-- Task directions --
Render the material between the lines holding "The height and width of the screenshot is (212, 383)." and "Looking at the screenshot, I should (207, 273).", inclusive, as a Markdown table with the columns Row and Text. Number each line, and leave out blank lines.

____

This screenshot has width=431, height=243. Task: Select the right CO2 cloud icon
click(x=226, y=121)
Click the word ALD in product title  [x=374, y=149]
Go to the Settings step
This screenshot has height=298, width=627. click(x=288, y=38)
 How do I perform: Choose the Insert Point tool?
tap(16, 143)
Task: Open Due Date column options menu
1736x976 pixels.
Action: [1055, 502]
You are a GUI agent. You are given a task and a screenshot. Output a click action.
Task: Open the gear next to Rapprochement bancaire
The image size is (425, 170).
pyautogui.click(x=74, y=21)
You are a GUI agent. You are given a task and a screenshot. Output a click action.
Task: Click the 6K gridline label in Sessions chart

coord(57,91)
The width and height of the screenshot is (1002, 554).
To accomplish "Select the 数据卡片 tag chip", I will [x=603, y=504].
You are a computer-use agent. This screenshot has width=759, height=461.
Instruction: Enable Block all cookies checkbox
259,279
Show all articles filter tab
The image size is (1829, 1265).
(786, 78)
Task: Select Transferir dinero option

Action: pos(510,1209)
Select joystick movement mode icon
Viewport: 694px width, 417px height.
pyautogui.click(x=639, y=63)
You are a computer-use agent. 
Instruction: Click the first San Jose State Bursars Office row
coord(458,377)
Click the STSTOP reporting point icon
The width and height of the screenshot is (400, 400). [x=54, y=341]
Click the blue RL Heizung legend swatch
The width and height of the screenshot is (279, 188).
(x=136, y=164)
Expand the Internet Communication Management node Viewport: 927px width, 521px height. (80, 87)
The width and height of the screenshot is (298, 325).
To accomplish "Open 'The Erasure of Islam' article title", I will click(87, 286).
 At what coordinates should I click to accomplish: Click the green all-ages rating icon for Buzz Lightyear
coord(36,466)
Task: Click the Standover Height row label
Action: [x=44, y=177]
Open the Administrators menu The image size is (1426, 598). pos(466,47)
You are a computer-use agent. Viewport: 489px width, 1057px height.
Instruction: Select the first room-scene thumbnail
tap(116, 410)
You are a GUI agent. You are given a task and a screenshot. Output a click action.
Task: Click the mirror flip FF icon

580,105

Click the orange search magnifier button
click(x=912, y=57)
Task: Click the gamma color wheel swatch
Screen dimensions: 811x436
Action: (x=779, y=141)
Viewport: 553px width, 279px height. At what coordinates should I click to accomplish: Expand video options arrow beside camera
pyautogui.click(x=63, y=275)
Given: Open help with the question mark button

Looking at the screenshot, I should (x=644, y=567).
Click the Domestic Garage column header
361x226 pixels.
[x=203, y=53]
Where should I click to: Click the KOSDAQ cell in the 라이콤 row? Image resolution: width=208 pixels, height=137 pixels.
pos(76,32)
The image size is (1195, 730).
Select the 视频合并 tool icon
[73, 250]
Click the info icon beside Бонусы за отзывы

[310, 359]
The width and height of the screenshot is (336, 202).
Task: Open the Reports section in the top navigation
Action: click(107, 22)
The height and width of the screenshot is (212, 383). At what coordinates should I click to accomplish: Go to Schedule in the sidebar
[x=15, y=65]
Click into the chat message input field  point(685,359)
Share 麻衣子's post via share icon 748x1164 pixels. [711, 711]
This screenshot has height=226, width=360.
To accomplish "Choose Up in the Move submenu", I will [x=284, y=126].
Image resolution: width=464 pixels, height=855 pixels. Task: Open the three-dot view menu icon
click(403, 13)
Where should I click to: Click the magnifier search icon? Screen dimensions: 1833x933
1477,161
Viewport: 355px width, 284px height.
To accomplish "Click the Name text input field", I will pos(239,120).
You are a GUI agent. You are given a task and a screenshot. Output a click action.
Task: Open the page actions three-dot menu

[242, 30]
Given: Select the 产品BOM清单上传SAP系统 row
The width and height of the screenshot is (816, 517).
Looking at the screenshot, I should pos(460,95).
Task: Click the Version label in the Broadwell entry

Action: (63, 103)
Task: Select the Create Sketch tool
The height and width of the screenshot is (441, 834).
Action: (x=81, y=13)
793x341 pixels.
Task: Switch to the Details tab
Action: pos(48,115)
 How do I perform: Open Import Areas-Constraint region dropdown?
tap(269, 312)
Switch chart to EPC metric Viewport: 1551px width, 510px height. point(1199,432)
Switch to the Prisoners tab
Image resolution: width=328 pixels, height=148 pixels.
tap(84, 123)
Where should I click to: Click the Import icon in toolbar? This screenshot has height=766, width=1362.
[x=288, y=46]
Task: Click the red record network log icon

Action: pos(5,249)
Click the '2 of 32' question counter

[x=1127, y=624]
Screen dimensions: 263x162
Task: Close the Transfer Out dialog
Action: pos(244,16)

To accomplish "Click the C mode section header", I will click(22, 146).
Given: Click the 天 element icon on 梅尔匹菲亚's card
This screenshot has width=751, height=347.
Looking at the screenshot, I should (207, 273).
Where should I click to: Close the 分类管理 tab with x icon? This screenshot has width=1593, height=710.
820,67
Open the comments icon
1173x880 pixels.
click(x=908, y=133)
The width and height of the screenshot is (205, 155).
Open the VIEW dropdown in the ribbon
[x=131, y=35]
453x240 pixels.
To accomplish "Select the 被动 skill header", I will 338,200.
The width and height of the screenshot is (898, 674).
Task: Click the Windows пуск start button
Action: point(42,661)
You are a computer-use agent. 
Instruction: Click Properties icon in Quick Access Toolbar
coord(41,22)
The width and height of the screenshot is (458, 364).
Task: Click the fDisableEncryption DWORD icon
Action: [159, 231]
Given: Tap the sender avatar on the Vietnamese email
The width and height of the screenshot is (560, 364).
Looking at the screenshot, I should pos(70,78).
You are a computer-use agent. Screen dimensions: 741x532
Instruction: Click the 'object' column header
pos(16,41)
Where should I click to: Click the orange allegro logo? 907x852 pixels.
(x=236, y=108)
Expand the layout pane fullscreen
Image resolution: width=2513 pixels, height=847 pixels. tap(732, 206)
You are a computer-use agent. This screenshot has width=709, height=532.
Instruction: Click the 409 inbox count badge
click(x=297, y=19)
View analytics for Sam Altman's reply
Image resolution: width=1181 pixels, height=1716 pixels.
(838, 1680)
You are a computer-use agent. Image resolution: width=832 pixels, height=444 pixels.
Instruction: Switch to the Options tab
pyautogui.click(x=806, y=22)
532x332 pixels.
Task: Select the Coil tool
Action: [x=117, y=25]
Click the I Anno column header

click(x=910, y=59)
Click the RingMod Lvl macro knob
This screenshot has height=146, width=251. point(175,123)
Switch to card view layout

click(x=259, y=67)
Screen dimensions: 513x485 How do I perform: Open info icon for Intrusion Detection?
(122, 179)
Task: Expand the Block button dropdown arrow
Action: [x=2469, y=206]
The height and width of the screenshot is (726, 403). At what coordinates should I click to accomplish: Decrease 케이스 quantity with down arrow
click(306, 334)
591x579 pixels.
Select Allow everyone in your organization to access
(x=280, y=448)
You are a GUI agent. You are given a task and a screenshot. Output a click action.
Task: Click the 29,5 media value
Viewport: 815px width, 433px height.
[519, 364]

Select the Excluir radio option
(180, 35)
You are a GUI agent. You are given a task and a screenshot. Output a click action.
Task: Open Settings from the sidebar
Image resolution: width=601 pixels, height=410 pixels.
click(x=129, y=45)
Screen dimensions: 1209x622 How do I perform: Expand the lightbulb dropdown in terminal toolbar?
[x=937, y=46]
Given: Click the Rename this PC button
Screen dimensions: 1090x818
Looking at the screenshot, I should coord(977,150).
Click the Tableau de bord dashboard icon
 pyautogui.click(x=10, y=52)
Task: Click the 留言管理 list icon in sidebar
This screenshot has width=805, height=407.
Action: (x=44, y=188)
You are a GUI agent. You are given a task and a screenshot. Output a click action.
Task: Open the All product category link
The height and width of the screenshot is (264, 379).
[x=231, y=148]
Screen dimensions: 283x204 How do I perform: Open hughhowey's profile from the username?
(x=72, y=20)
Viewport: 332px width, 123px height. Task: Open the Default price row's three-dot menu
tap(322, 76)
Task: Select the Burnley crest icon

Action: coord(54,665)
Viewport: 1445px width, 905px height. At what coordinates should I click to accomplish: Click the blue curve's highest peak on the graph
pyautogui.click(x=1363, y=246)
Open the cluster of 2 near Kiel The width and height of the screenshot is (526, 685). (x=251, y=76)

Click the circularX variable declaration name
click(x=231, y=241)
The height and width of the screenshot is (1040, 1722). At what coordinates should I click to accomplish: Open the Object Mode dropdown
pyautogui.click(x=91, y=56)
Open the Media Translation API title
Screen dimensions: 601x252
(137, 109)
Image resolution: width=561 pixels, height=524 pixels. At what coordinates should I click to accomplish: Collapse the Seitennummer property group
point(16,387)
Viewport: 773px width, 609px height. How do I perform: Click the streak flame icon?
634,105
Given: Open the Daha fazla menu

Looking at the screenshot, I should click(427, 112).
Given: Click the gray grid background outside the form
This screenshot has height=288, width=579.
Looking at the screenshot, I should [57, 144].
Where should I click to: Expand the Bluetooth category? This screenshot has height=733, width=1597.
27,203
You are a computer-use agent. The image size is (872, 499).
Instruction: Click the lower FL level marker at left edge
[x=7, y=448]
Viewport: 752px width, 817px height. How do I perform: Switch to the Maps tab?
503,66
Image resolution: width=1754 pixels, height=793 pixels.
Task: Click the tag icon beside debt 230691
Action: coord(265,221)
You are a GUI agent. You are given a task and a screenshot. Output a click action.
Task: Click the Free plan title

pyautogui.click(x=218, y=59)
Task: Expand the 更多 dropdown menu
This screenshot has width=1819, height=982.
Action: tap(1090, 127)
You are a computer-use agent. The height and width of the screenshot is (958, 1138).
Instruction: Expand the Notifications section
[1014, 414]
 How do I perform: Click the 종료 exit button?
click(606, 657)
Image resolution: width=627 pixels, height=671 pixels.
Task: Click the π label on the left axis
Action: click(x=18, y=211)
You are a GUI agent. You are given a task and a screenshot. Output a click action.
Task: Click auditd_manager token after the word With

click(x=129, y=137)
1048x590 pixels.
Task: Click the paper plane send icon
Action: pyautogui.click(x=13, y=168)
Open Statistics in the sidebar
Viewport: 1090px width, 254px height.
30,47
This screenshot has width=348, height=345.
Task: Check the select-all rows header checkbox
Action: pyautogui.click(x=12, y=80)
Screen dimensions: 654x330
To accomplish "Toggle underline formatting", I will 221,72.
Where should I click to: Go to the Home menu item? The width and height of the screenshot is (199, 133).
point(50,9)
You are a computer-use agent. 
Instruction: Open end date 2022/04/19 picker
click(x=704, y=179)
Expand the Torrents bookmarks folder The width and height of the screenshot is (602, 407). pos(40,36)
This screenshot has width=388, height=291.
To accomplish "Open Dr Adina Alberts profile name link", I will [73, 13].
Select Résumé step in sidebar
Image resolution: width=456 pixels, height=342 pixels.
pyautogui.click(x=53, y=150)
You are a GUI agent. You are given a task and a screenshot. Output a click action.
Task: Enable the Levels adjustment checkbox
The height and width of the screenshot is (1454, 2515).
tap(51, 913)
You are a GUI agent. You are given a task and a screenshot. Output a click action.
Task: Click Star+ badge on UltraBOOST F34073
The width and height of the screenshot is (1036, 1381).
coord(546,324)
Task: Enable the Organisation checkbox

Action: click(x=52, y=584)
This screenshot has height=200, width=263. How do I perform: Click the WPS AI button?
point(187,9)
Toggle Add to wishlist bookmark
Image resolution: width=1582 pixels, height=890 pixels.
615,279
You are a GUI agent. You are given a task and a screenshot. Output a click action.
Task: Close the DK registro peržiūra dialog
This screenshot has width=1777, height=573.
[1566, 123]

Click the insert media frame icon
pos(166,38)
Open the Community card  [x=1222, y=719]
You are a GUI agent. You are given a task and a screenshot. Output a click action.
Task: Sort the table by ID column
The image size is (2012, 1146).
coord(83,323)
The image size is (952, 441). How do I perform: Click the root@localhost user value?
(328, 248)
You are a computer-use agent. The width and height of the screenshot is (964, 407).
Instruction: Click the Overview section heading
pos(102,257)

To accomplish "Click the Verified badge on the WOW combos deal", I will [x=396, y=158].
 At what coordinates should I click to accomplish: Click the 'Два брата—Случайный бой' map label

____

-- Task answer --
| Row | Text |
|---|---|
| 1 | The height and width of the screenshot is (212, 383). At what coordinates should I click to accomplish: Go to Schedule in the sidebar |
| 2 | [x=15, y=65] |
| 3 | Click into the chat message input field  point(685,359) |
| 4 | Share 麻衣子's post via share icon 748x1164 pixels. [711, 711] |
| 5 | This screenshot has height=226, width=360. |
| 6 | To accomplish "Choose Up in the Move submenu", I will [x=284, y=126]. |
| 7 | Image resolution: width=464 pixels, height=855 pixels. Task: Open the three-dot view menu icon |
| 8 | click(403, 13) |
| 9 | Where should I click to: Click the magnifier search icon? Screen dimensions: 1833x933 |
| 10 | 1477,161 |
| 11 | Viewport: 355px width, 284px height. |
| 12 | To accomplish "Click the Name text input field", I will pos(239,120). |
| 13 | You are a GUI agent. You are given a task and a screenshot. Output a click action. |
| 14 | Task: Open the page actions three-dot menu |
| 15 | [242, 30] |
| 16 | Given: Select the 产品BOM清单上传SAP系统 row |
| 17 | The width and height of the screenshot is (816, 517). |
| 18 | Looking at the screenshot, I should pos(460,95). |
| 19 | Task: Click the Version label in the Broadwell entry |
| 20 | Action: (63, 103) |
| 21 | Task: Select the Create Sketch tool |
| 22 | The height and width of the screenshot is (441, 834). |
| 23 | Action: (x=81, y=13) |
| 24 | 793x341 pixels. |
| 25 | Task: Switch to the Details tab |
| 26 | Action: pos(48,115) |
| 27 |  How do I perform: Open Import Areas-Constraint region dropdown? |
| 28 | tap(269, 312) |
| 29 | Switch chart to EPC metric Viewport: 1551px width, 510px height. point(1199,432) |
| 30 | Switch to the Prisoners tab |
| 31 | Image resolution: width=328 pixels, height=148 pixels. |
| 32 | tap(84, 123) |
| 33 | Where should I click to: Click the Import icon in toolbar? This screenshot has height=766, width=1362. |
| 34 | [x=288, y=46] |
| 35 | Task: Click the red record network log icon |
| 36 | Action: pos(5,249) |
| 37 | Click the '2 of 32' question counter |
| 38 | [x=1127, y=624] |
| 39 | Screen dimensions: 263x162 |
| 40 | Task: Close the Transfer Out dialog |
| 41 | Action: pos(244,16) |
| 42 | To accomplish "Click the C mode section header", I will click(22, 146). |
| 43 | Given: Click the 天 element icon on 梅尔匹菲亚's card |
| 44 | This screenshot has width=751, height=347. |
| 45 | Looking at the screenshot, I should (207, 273). |